Work task:
What is needed is an exact copy of the entries below, from the line that contains "Switch to 캐러셀커머스 message type tab" through the final line, both included, and nothing else.

[[ Data for this exercise, beginning ]]

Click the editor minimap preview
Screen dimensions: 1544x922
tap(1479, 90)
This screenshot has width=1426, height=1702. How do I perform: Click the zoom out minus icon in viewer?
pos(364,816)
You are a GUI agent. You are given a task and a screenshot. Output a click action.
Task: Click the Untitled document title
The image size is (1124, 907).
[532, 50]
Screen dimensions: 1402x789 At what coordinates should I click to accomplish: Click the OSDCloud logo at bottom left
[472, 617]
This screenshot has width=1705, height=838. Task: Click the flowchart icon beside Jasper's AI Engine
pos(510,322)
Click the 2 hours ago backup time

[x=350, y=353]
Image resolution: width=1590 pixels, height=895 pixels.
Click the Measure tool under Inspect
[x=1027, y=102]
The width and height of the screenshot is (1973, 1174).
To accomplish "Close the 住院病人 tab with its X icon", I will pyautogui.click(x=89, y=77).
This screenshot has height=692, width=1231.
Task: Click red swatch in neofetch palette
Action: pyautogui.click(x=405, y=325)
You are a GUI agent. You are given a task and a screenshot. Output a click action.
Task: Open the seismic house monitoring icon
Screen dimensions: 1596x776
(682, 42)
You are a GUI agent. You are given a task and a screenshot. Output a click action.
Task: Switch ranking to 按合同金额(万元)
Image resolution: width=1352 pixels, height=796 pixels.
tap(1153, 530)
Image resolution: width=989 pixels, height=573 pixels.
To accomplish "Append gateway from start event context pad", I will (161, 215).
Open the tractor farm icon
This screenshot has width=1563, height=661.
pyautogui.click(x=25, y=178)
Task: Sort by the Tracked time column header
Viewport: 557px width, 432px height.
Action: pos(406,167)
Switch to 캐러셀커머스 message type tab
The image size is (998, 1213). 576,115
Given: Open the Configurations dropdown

[[ Data for this exercise, end ]]

Result for this task:
Switch to 캐러셀커머스 message type tab
The image size is (998, 1213). 576,115
Given: Open the Configurations dropdown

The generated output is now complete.